By: E&P Staff
In an editors’ note in tomorrow’s edition of The New York Times Book Review, the paper states that it regrets publishing a recent essay with certain resemblances to passages in someone else’s essay — particularly one involving a chambermaid.
The essay in question appeared in the Book Review on March 4, called “Confessions of a Book Abuser,” by Ben Schott, who has contributed other pieces to the paper.
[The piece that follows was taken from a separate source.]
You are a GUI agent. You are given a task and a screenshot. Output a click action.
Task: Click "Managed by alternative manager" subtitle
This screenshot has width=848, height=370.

The Times said that readers had pointed out “a number of resemblances” between it and “Never Do That to a Book,” an essay on the same subject by Anne Fadiman that appeared in her 1998 book “Ex Libris: Confessions of a Common Reader.”
Schott denies reading the earlier essay before he wrote his piece.
Among the resemblances: “references to a system of dog-earing pages either at the top or at the bottom depending on referential purpose and to travelers who rip previously read sections from paperbacks and discard them before boarding an airplane.”
But the most “striking resemblance” occurs in the opening lines of each essay, the editors’ note revealed. Here is how it describes the problem.
Schott’s begins: “I have to admit I was flattered when, returning to my hotel room on the shores of Lake Como, a beautiful Italian chambermaid took my hand. . . . Escorting me to the edge of the crisply made bed, the chambermaid pointed to a book on my bedside table. ‘Does this belong to you?’ she asked. I looked down to see a dog-eared copy of Evelyn Waugh’s ‘Vile Bodies’ open spread-eagle, its cracked spine facing out. ‘Yes,’ I replied. ‘Sir, that is no way to treat a book!’ she declared, stalking out of the room.”
Fadiman’s essay begins: “When I was 11 and my brother was 13, our parents took us to Europe. At the H?tel d’Angleterre in Copenhagen, as he had done virtually every night of his literate life, Kim left a book facedown on the bedside table. The next afternoon, he returned to find the book closed, a piece of paper inserted to mark the page, and the following note, signed by the chambermaid, resting on its cover:
“Sir, you must never do that to a book.”
Questioned about the similarities, Schott, who has recently been contributing freelance work to The Times, said that he had never read Fadiman’s essay before it was brought to his attention, also by a reader of the Book Review, and suggested that the thematic resemblances were a coincidental result of the narrowness of the topic. He maintains that the encounter with the Italian chambermaid took place as he described it, in 1989, when he was 15.
Had editors been aware of Fadiman’s essay, the Book Review would not have published Schott’s.